***** DOCUMENT SEGMENT

Like Cannes, Venice established a section for historical films several years ago. “Venice Classics” shows restored works from past decades and highlights the fact that one should know the history of cinema in order to understand its present. The series is complemented by documentaries about prominent directors, actors, authors and other creative figures from the world of film. Among others, there was a portrait of Hollywood actress Kim Novak, who was honoured with a Golden Lion this year.
Two films from the 1980s were particularly exciting. ‘Przypadek’ (Blind Chance, 1981/1987) is considered a masterpiece by the late Polish director Krzysztof Kieślowski and is renowned for its experimental narrative structure. Medical student Witek (Bogusław Linda) runs breathlessly through the train station in Łodz to catch the train to Warsaw. What happens next is told in three different versions. In version 1, he manages to jump onto the moving train and meets the old communist Werner (Tadeusz Łomnicki). Werner was imprisoned during the Stalinist purges and rehabilitated in 1956 after years in detention. The idealistic communist becomes a father figure to Witek, whose own father has just died. Witek joins the party and is promoted as a promising young talent until he realises that he is being used as an informer to spy on and arrest members of the opposition.

**********

— TASKS FOR THIS EXERCISE —
1. Could you print everything in the Venice Classics text from "Like Cannes, Venice" down to "Lion this year.", word for word?
2. How does the Venice Classics text go on after its final sentence? Supply the continuation.

***** PROVIDED DATA

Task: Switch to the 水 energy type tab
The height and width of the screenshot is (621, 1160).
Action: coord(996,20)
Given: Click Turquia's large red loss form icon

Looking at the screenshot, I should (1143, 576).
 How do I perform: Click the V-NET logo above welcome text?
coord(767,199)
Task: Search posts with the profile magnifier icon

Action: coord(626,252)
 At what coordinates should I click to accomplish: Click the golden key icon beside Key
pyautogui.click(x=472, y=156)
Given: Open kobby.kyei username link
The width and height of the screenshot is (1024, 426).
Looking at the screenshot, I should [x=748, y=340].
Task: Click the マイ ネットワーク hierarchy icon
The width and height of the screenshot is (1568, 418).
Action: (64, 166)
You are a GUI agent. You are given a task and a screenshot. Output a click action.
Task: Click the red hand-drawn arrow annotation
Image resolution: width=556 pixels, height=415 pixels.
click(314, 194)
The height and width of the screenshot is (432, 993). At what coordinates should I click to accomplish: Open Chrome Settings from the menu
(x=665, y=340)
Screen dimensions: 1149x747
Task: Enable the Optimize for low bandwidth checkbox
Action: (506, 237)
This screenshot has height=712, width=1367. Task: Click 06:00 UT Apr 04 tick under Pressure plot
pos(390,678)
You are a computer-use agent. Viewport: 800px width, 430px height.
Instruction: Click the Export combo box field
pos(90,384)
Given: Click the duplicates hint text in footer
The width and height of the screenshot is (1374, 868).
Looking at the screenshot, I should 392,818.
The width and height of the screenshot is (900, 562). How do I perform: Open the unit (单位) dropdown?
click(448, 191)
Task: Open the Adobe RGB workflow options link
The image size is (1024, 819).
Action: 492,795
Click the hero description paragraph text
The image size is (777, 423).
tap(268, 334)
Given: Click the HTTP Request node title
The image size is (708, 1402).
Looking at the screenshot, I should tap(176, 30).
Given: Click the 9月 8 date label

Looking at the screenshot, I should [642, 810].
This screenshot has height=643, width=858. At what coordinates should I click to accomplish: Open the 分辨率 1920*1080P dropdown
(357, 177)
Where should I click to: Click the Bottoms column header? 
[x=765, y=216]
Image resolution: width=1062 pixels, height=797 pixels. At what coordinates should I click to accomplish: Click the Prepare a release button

**********

— RESPONSES IN ORDER —
1.
Like Cannes, Venice established a section for historical films several years ago. “Venice Classics” shows restored works from past decades and highlights the fact that one should know the history of cinema in order to understand its present. The series is complemented by documentaries about prominent directors, actors, authors and other creative figures from the world of film. Among others, there was a portrait of Hollywood actress Kim Novak, who was honoured with a Golden Lion this year.

2.
In the second version, he misses the train, gets into a fight with a station policeman and is sentenced to community service. This brings him into contact with a Catholic priest and an opposition group associated with the Solidarnosc trade union. Everything is going well until he is suspected of passing information about a clandestine printing press to the secret police.
In version 3, he also misses the train and concentrates on his medical studies. He pursues an academic career and marries the dean's daughter. Keen to stay out of politics, he refuses to join the Communist Party or sign a critical statement. His dean offers to let him represent him at a lecture in Libya. At the airport, Witek encounters Werner and other characters from the other versions.
As we know from the opening scene, the plane explodes shortly after take-off. None of the three scenarios has a happy ending. In a fundamental way, ‘Blind Chance’ expresses Kieślowski's view of human existence and refutes all attempts to align him with a religious worldview, as some interpreters have tried to do in connection with ‘Dekalog’, his magnum opus.
In an interview, he said the following about the final scene: ‘The plane is waiting for all three of them. All three lives come to an end on the plane. The plane is constantly waiting for him. Actually, it is waiting for all of us.’
The director Agnieszka Holland, who was a friend of Kiéslowski’s, called ‘Przypadek’ ‘one of Krzysztof’s best films, perhaps even the best and most original’. After martial law was imposed in December 1981, the film was banned and could not be shown abroad either. It was not released until 1987 and was shown in Cannes in the ‘Un certain regard’ series. The new, restored version contains the scenes that were removed by the censors.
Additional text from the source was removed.